While many economists have been predicting an interest rate rise in the not-too-distant future, it now seems all but certain the cash rate will stay on hold for the time being, thanks to a lower than expected lift in inflation and a slump in consumer confidence.
According to the Westpac Melbourne Institute of Consumer Sentiment, the government’s federal Budget has caused consumer sentiment to slump, with the index recording a 6.8 per cent drop to sit at 92.9 – the lowest level in more than two years.
Further, recent data from the Australian Bureau of Statistics found inflation figures were lower than expected, taking the annualised rate to 2.9 per cent – perfectly within the Reserve Bank of Australia’s target band range.

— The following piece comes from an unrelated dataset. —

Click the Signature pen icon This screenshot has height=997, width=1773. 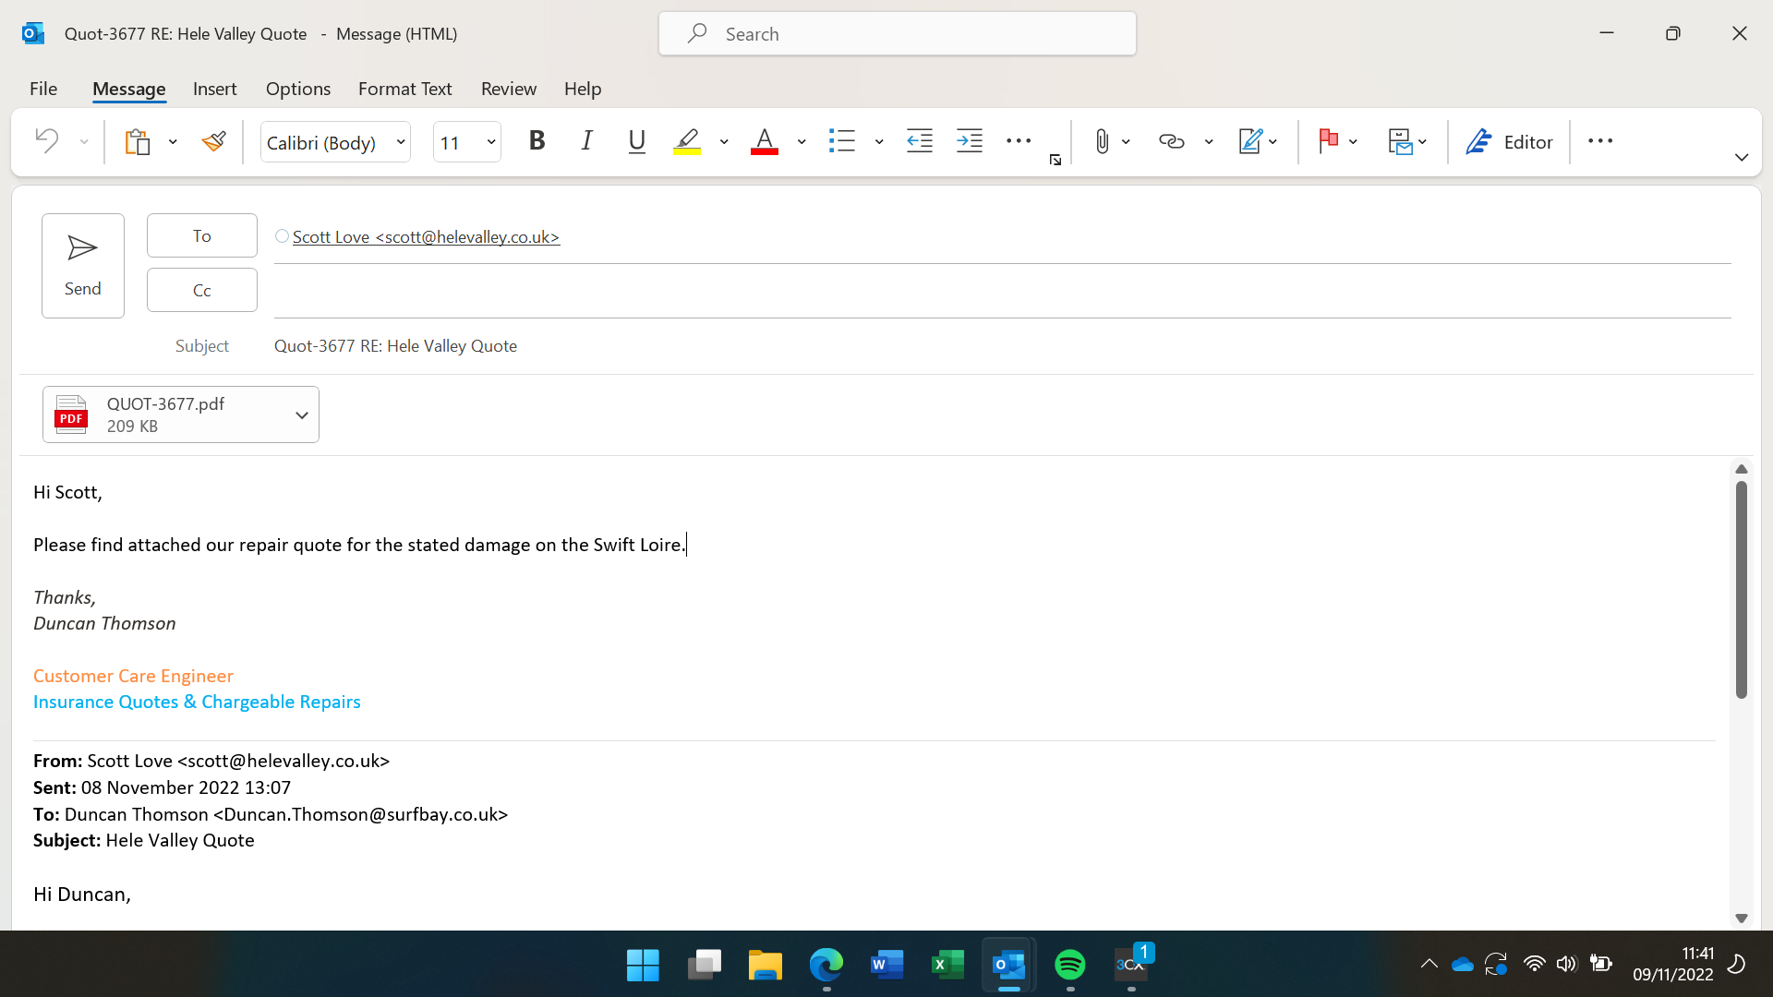(x=1249, y=141)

With this in mind, the Reserve Bank has no reason to change the official monetary policy setting – a sentiment they continue to champion.

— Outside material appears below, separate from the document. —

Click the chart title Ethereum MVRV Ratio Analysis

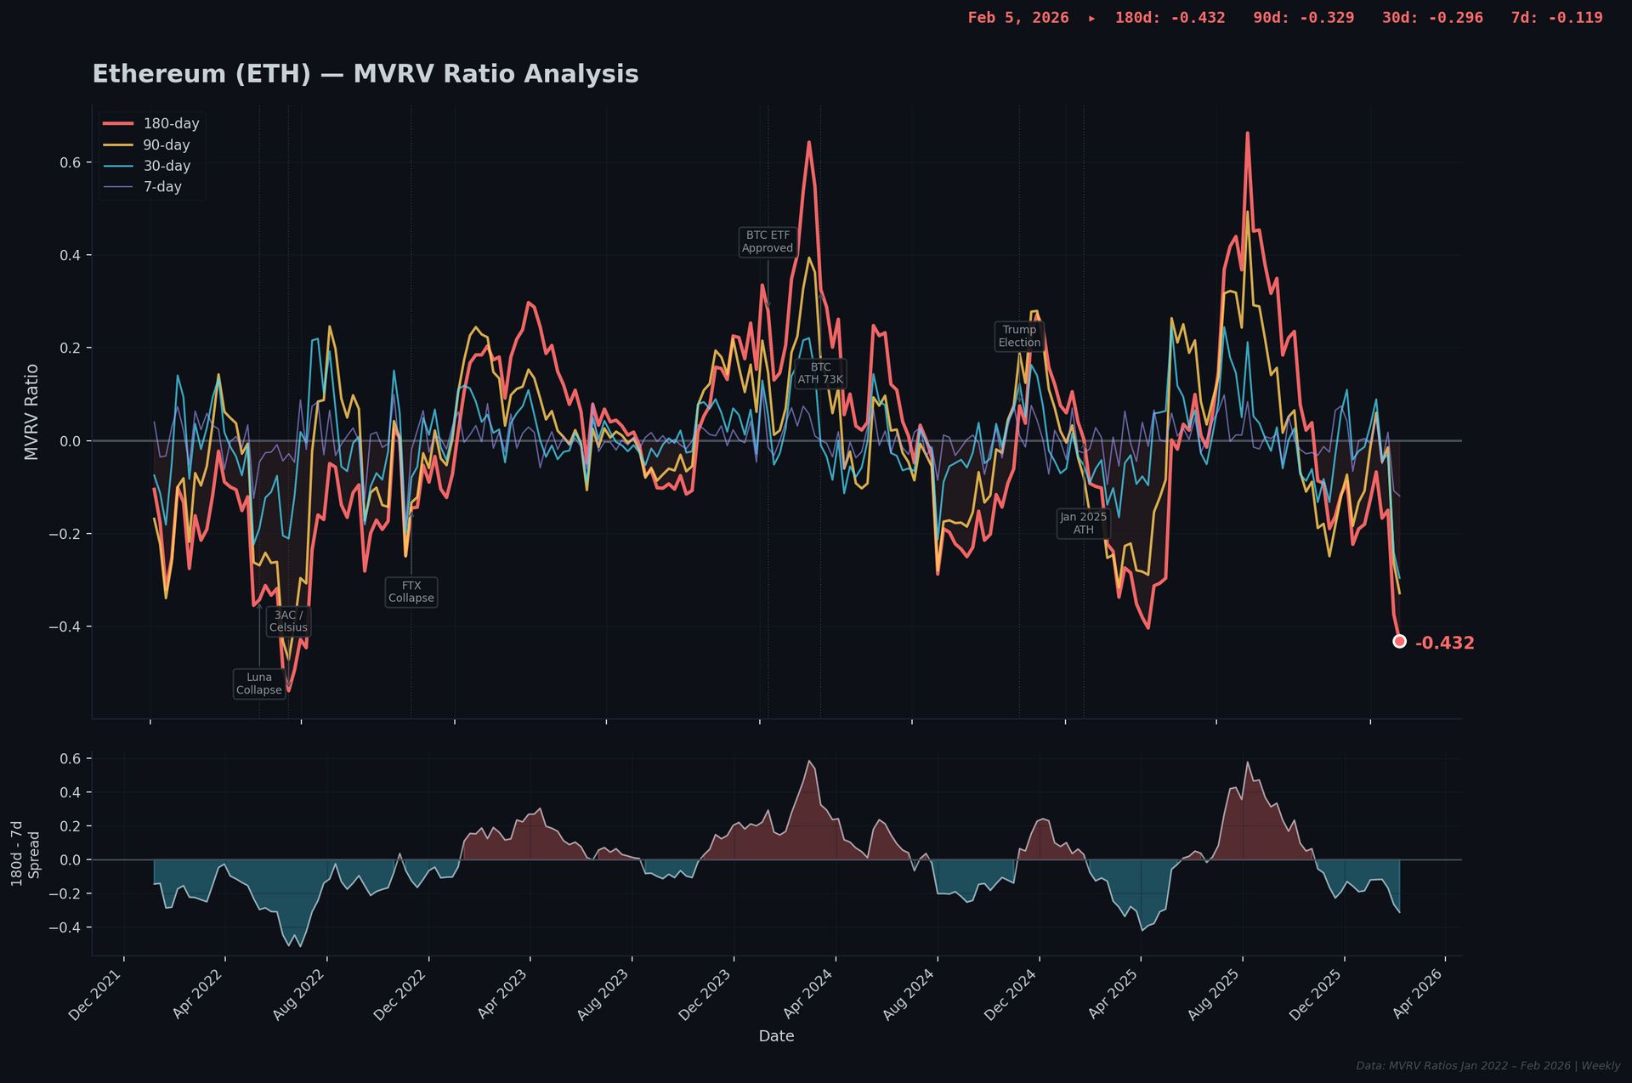[x=365, y=74]
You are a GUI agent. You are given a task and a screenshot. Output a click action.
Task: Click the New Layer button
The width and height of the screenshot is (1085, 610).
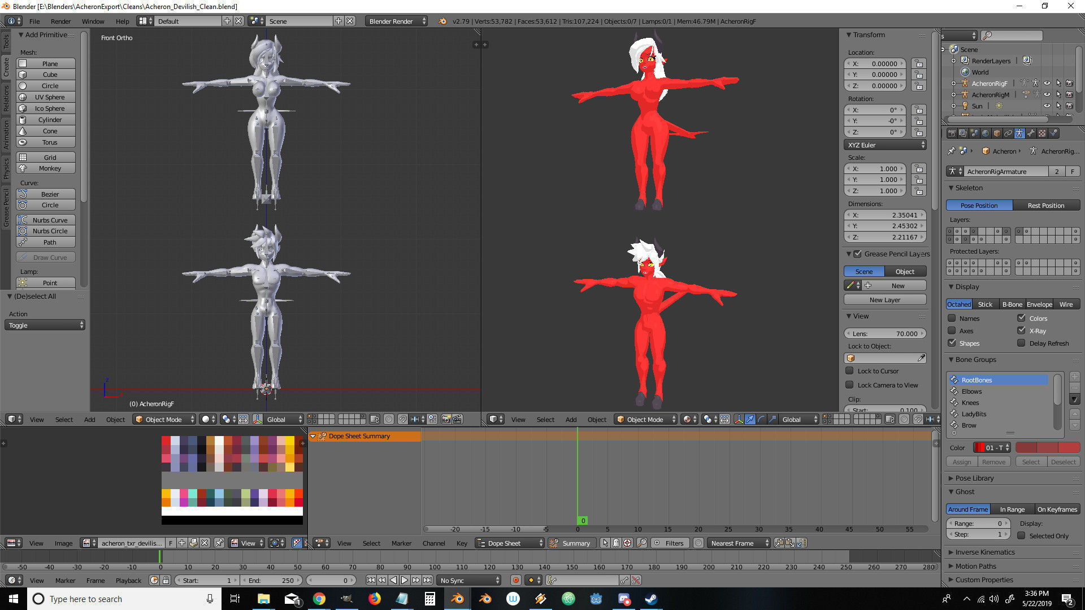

At the June board meeting, Reserve Bank of Australia governor Glenn Stevens went so far as to say the current “accommodative stance of policy is likely to be appropriate for some time yet”.
So, with the Reserve Bank all but saying the cash rate is unlikely to change in the foreseeable future, what will this mean for the property market?
According to recent research by RP Data, property price growth is showing signs of slowing, with dwelling values falling 1.9 per cent across the combined capital cities in May.
Furthermore, over the past three months, capital city dwelling values are up 0.7 per cent, the lowest rolling quarterly rate of dwelling value appreciation since the three months ending June 2013.
But while this latest data suggests property values may not climb at the same pace as last year, it is fair to assume dwelling prices will continue their upwards trajectory.
In fact, property prices have already climbed by more than 3.5 per cent this year and this percentage is likely to climb higher still before the year is out.
This solid value growth combined with historically low rates is making the property market very lucrative for investors.
As such, it won’t be surprising to see a lift in this type of buyer entering the market over the coming months.
Already, Mortgage Choice is seeing a spike in enquiries from this buyer segment, with investors currently accounting for 30 per cent of all loans written – slightly higher than previous years.
And, according to Mortgage Choice’s recent investor survey, almost one in three future investors said they would purchase an investment property as a way to secure their financial future.
With that said, it is fair to assume that the property market will remain hot for the rest of 2014, buoyed strongly by investor demand.